For Artwork in Focus we explore individual artworks, critiquing their style and discussing their socio-political context. Today we look at Rembrandt’s Daughter (1827) by Joseph Mallord William Turner.
About the Work
Title : Rembrandt’s Daughter
Artist : Joseph Mallord William Turner
Year : 1827
Medium : Oil on canvas
Dimensions : 121.9 × 89.5 cm (48 × 35 1/4 in.)
Location : Harvard Art Museums, Cambridge, Massachusetts.
The painting Rembrandt’s Daughter by Turner depicts an interesting play of light and shadow. The work shows a young lady playfully leaning against a chair while reading a letter. In the background we see two people emerge from the shadows. The lady almost seems not to acknowledge the presence of others in the chamber, as she reads with great concentration.
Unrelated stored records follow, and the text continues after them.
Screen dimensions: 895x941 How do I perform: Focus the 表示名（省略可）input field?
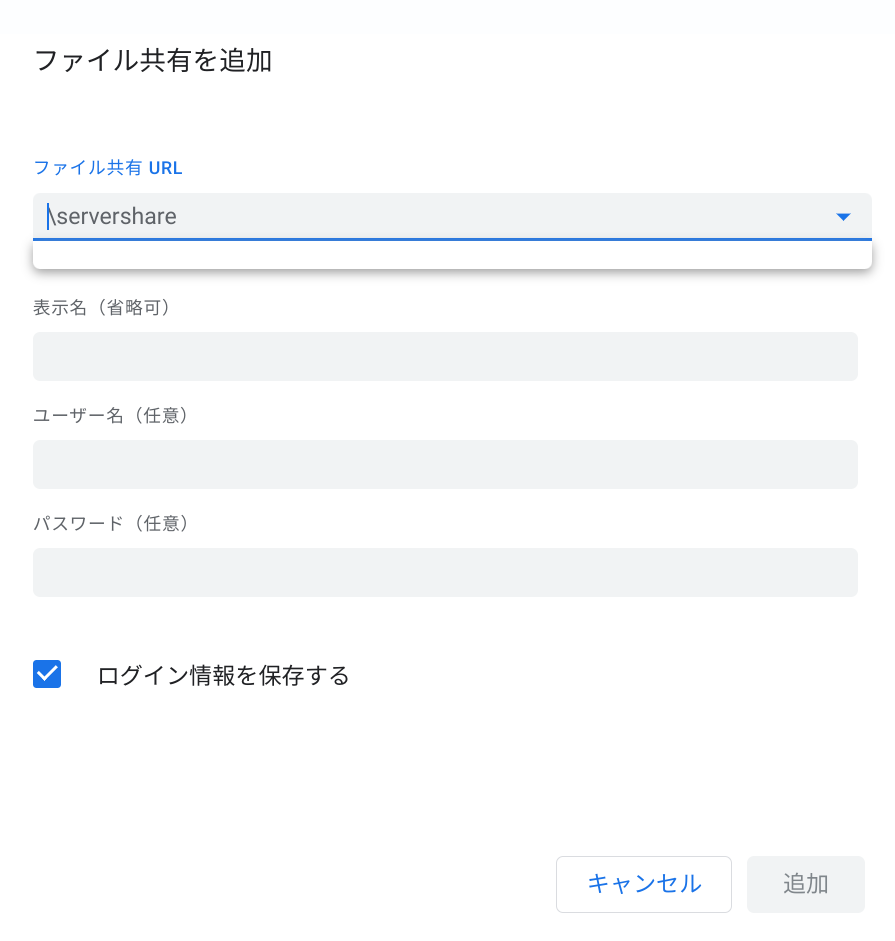click(x=445, y=357)
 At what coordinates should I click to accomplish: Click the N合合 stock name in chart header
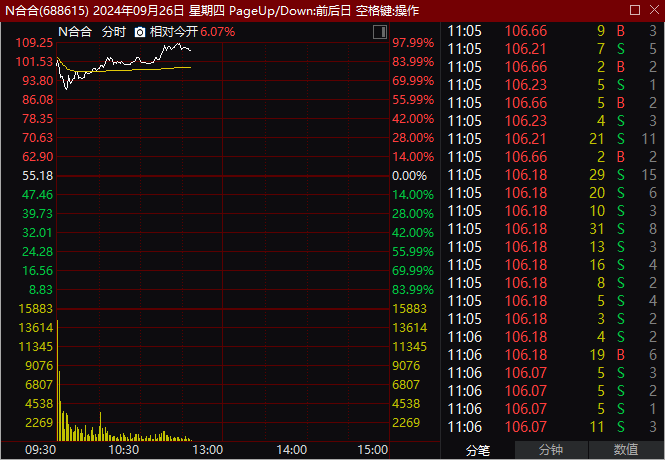point(75,32)
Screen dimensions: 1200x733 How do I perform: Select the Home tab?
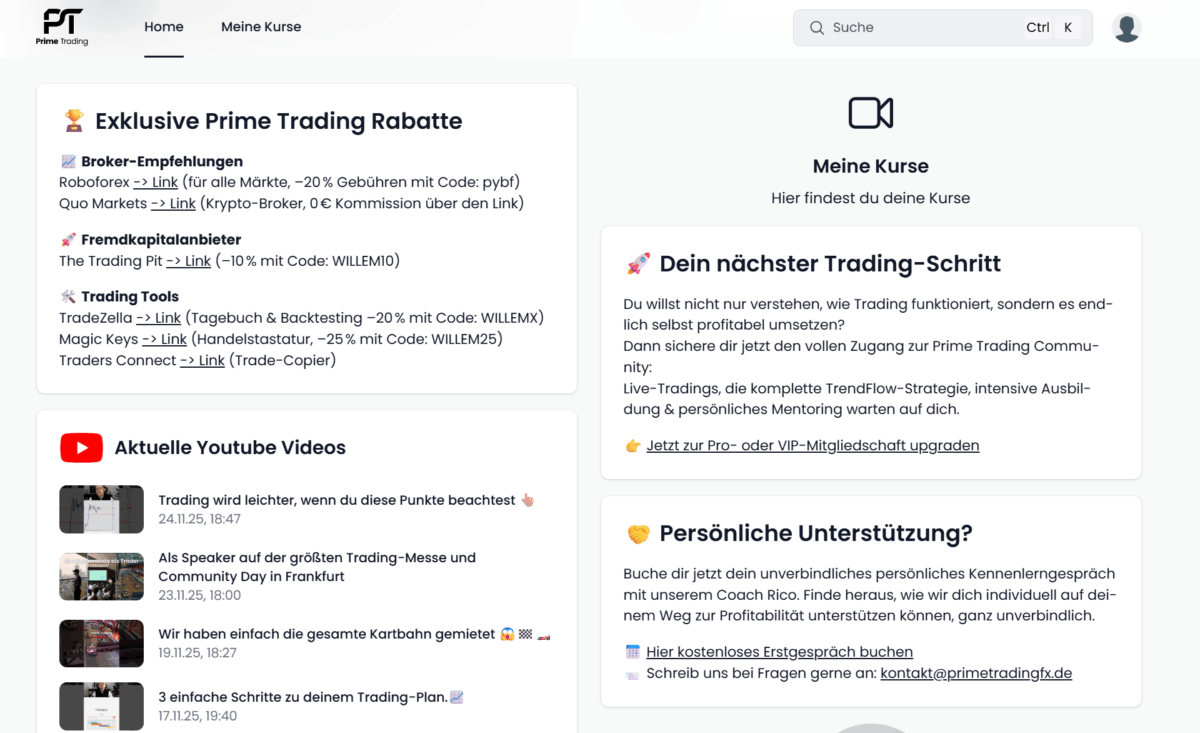(x=163, y=26)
Turner’s masterful brushwork is evident through the folds of the drapery that decorates the scene. From the young lady’s dress to the curtain-like fabric hanging to her right, we see a play of light and shadow. These features are characteristic of the Romantic movement in art that Turner was part of. In his painting, Turner captures not just the people and objects in the scene, but the true essence of the set up. The viewer feels present in the room, as if staring straight at the girl reading her letter. Curiosity fills us as we begin to wonder what’s written. We silently read her expression for queues.
Joseph Mallord William Turner’s Rembrandt’s Daughter is housed in the Harvard Art Museums’ collection Room 2200 of European and American Art, 17th–19th century. It is part of the museum’s collection of The Emergence of Romanticism in Early Nineteenth-Century France.